Birds on the Move
While most human travel plans have been grounded for now, millions of animals around the globe are migrating as they always have. Whales, caribou and hundreds of other species roam great distances in search of better places for eating, mating and bearing their young.
But birds are the animal most associated with migration. Each year, hundreds of species migrate south for the winter when seasonal changes in the north affect the availability of the seeds, nuts, insects or small animals they eat.
By closely observing parts of these migrations, we can learn a lot about the birds and their journeys. Hawk Watch is an organized effort to collect migration data about diurnal raptors like hawks, eagles and falcons. Planned at sites all over the country, the program invites volunteers to watch and count the birds as they pass. Changes in the numbers from year to year can give insight into possible dangers they are facing. And because these birds are at the top of the food chain, when their numbers dwindle it can be a sign that their prey is in trouble too.
At the Wildlife Center of Virginia, a broad-winged hawk named Grayson is one of the many education animals used to raise awareness about raptors. She arrived in 2010, after being found on the ground with a broken wing. Her fracture was surgically repaired, but it left her with a limited range of motion that made it unsafe for her to return to the wild.

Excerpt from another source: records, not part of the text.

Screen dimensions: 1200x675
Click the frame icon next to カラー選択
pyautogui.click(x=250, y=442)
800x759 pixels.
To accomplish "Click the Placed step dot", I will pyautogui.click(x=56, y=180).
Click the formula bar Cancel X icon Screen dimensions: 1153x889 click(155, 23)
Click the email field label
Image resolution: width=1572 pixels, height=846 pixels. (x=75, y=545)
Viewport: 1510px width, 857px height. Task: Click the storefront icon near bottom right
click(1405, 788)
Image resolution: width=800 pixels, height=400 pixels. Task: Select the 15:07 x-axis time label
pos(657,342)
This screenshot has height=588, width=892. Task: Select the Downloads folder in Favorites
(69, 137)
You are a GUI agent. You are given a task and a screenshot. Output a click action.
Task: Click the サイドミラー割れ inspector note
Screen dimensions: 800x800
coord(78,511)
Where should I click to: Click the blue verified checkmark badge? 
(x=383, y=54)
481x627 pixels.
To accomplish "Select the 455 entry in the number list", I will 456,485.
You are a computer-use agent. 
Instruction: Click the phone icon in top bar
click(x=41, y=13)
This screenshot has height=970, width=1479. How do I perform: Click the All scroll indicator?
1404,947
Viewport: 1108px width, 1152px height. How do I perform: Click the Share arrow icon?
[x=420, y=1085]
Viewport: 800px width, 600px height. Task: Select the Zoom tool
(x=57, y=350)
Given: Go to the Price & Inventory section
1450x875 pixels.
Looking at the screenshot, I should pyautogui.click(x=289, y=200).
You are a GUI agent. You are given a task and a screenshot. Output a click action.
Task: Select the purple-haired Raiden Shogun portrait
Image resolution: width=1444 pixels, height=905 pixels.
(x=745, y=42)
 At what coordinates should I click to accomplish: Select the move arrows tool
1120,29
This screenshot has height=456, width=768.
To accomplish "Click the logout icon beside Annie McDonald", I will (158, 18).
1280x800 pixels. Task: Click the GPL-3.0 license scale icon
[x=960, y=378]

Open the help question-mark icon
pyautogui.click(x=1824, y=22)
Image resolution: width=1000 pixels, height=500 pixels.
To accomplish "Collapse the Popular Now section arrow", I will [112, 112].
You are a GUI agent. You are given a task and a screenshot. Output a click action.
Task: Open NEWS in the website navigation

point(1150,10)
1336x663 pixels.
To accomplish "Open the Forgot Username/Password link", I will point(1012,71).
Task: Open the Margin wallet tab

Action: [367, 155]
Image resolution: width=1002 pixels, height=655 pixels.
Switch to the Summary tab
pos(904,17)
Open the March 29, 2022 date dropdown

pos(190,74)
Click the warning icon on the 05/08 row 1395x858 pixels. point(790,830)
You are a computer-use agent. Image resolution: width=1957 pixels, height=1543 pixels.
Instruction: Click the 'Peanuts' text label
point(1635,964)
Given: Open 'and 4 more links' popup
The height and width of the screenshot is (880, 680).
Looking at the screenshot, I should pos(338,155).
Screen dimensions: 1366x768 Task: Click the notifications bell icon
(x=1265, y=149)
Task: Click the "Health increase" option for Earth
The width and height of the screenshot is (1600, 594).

She also teaches about habitat loss, the greatest threat to migrating birds. They rely on forested areas for cover when they rest and eat along their journey, so when these natural landscapes disappear because of fire, construction or logging, the birds may not have the strength to safely complete the trip.
Other risks along the way include collisions—glass buildings, wind turbines, communication towers and power lines can abruptly end the journey for any bird. And with smaller birds, cats can do a surprising amount of damage too, killing billions of them every year.
What You Can Do!
- Use high quality bird feed, especially in the spring and fall when birds are migrating. This will help birds get the energy they need for the next leg of the journey.
- Keep feeders clean. A moldy feeder can make birds very sick and abruptly end their migration journey. Cleaning and disinfecting your feeders can greatly reduce that risk.
- Avoid feeding waterfowl. It invites migratory and non-migratory species to mingle, which exposes each of them to diseases they might not be able to fight off.
- Keep your cats indoors. Even if they’ve never brought the evidence to your doorstep, cats can be killing machines that wreak havoc on birds.
- Go to a Hawk Watch and help with the counting. Volunteers are welcome and will be trained by experienced counters.
- Like the sunrise and the tides, bird migration is one of nature’s wondrous, unfailing cycles. For a front-row seat, make some plans for fall birdwatching or add one of these springtime birding spots to your spring travel list. It’s a feast for the eyes and great learning experience!